Somehow, I did not get out. Somehow, I am here writing this. Unlike the friends I've known who aren't here to write anything, I found a way out of that tiny steel box that didn't involve opening a trapdoor and letting myself fall into space.

Let's not pretend I'm here because of some mysterious inner strength that let me ride it out. If I happened to see a crack in the wall of noise that allowed me to see ahead, if I have been able, at my lowest ebb, to clutch desperately at my own insatiable curiosity and clear a small patch of smog long enough to know it would never be satisfied if I left now...that's nothing to do with me.

I've sat in cars in the middle of the night with bleeding arms and pondered how much it would hurt to drive off a cliff. I've sat in the back of a police wagon with handcuffs on wondering how I could return to a wife and children who'd seen me humiliated and dragged away for my own protection. I've spent more time than I could ever have thought I would calculating the logistics of bringing about my own disappearance.

But here I am, and here I sit.

I read my friend Anna Spargo-Ryan's post about Peaches Geldof and wondered at the stroke of luck that has seen me live my life free of the ghastly addictions that have cut others short. I wondered at the good fortune that means I'm not currently the subject of a hideous MamaMia contributor's orgiastic spree of preening self-congratulation.

Because I can make no mistake - luck it is. By luck I find myself in comfort, in a warm house with a full stomach. By luck I find myself loved by my family, able to wait for my children to come home and hug me. It's not light at the end of the tunnel that gives one hope in the darkest of darknesses; it is having something for that light to illuminate, and it is by luck that when light comes in it shines on things I want to hold on to.

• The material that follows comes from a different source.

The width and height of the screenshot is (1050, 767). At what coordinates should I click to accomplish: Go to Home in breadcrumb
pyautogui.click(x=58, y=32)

Recently a friend of mine lost her son, a marvellous boy who'd been subject to health problems that kept the whisper of tragedy forever in his family's ears. I've led a charmed life to not have to suffer that. I don't live in fear for my life, or for my children's. I'm privileged with extraordinary luck that I look ahead to their future without placing an asterisk beside every possibility.

A man I once knew, a great writer and teacher, a much-loved man, died just the other day with his wife and hundreds of others, brought down in flames and horror in a war none of them had any part of. For every person who died that day, dozens wept and cursed the most pointless of catastrophes. It's only luck that separates me from any of them. That separates any of you from any of them.

It's only luck that I'm sitting here writing this, instead of sitting in Gaza listening to the bombs drop. It's only luck that you're sitting there reading this, instead of starving in an African village or swaying on a leaking refugee boat or caught in the crosshairs of fanatics in Iraq.

There are those who want you to believe it's not luck. They want you to think we should offer punishment and threats to those who seek our help, because it's by their own failings and our own virtue that we find ourselves in our respective positions, rather than chance. They want you to believe that anyone finding themselves poor, unemployed or homeless has done so through their own choice and lack of moral fibre, and that therefore we must be harsh as we seek to impress on them how badly they've let us down by not being more like us. They want you to believe that what determines the course of human lives is the notion of "the deserving" - we get what's coming to us, and so we may feel free to pat ourselves on the back for managing to earn our good fortune.

I would rather recognise how lucky I am, and how the luck that befalls us has nothing to do with virtue, or strength, or deserving. And how that luck also bestows on us a duty. To make use of our fortune, and try to pass a little of it on.

I would rather hug my children, and thank whatever I may that I can.